From experience, my impression is that when there is a disk usage problem, it is easier to just free up disk space than to look for workarounds to reduce disk usage

Unfortunately at the rate our test disk space are growing, that is only buying us a little time until we need to start using the larger github runners with more space.

I'm not sure that will fix the problem. If you are using nextest you are already using it.

Interesting - the idea I was thinking of was using {}-%{}m instead of {}-%p-%{}m so that as much re-use as possible happens. I wonder if the PID behavior on windows causes more usage than on linux/mac where we didn't hit this problem.

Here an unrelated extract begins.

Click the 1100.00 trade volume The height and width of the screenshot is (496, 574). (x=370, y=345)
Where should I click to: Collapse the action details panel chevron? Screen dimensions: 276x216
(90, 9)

taiki-e commented 8 months ago

the idea I was thinking of was using {}-%{}m instead of {}-%p-%{}m so that as much re-use as possible happens.

Ah, interesting.

I've implemented this in llvm-profile-file-name branch. Could you try to see if it works as expected?

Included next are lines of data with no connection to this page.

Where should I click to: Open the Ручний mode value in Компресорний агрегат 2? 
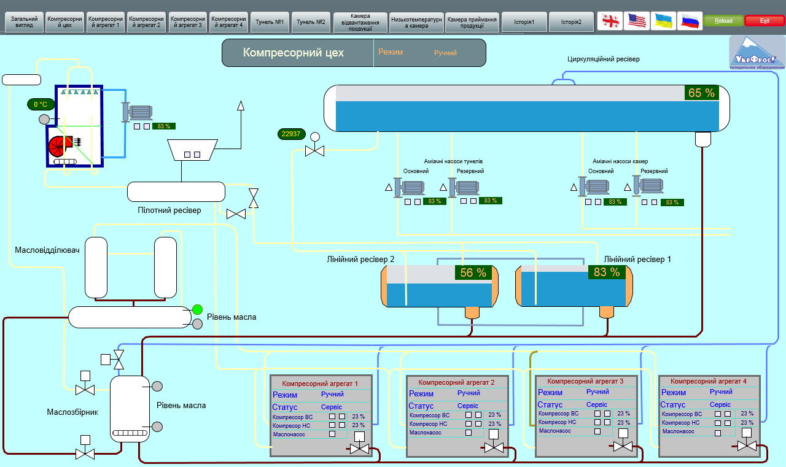(469, 393)
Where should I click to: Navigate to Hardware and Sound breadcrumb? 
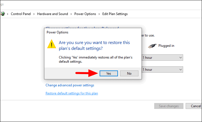52,14
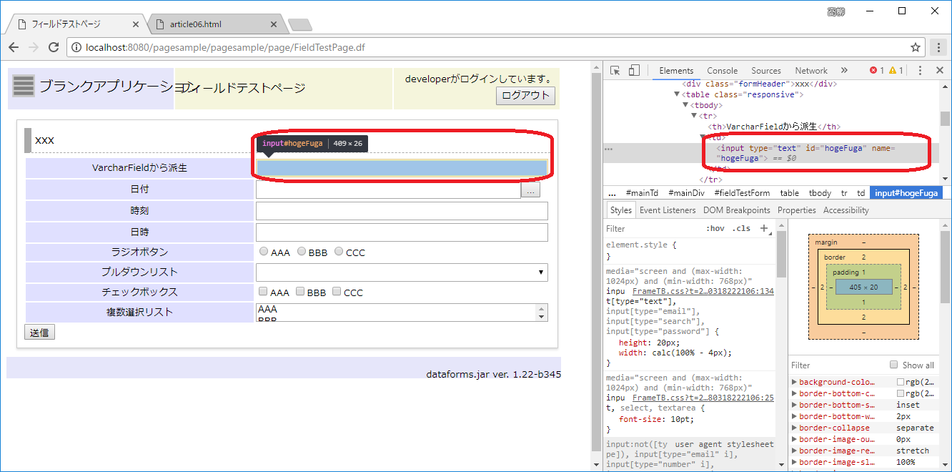Enable the Show all checkbox

click(x=893, y=365)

cargo install cargo-llvm-cov --git https://github.com/taiki-e/cargo-llvm-cov --branch llvm-profile-file-name

LLVM_PROFILE_FILE_NAME='<name>.profraw' cargo llvm-cov ...

cwfitzgerald commented 8 months ago

Nice!

Using the default profile name, running wgpu's 1000 test, test suite on my windows machine results in: 14.3 GB of profraw files.

Using "wgpu-%8n.profraw" as the profile name, I get 26 (264MB) profraw files.

Using "wgpu-%n.profraw" as the profile name, I get 13 (125MB) profraw files. This == the amount of binaries we have in our test suite, meaning it won't scale up as we add more tests.

I built the reports from the various runs and they were completely identical. Additionally, changing the number of allowed profiles didn't seem to affect runtime at all, though we generally have longer running tests (4s each). Recorded on a 20 core machine.

This is a massive win for us, and completely eliminates the problem. I might actually suggest that the nextest default be {}-%Nm, as this feels like a much better default.

cwfitzgerald commented 8 months ago

Just tested with a subset of our tests which are very fast (<0.1s each) and the profile file name setting makes no difference in suite runtime.

taiki-e commented 8 months ago

Published in v0.6.2. Thanks for testing this!

I might actually suggest that the nextest default be {}-%Nm, as this feels like a much better default.

Yeah, it would be preferable to do so if it would not affect the accuracy.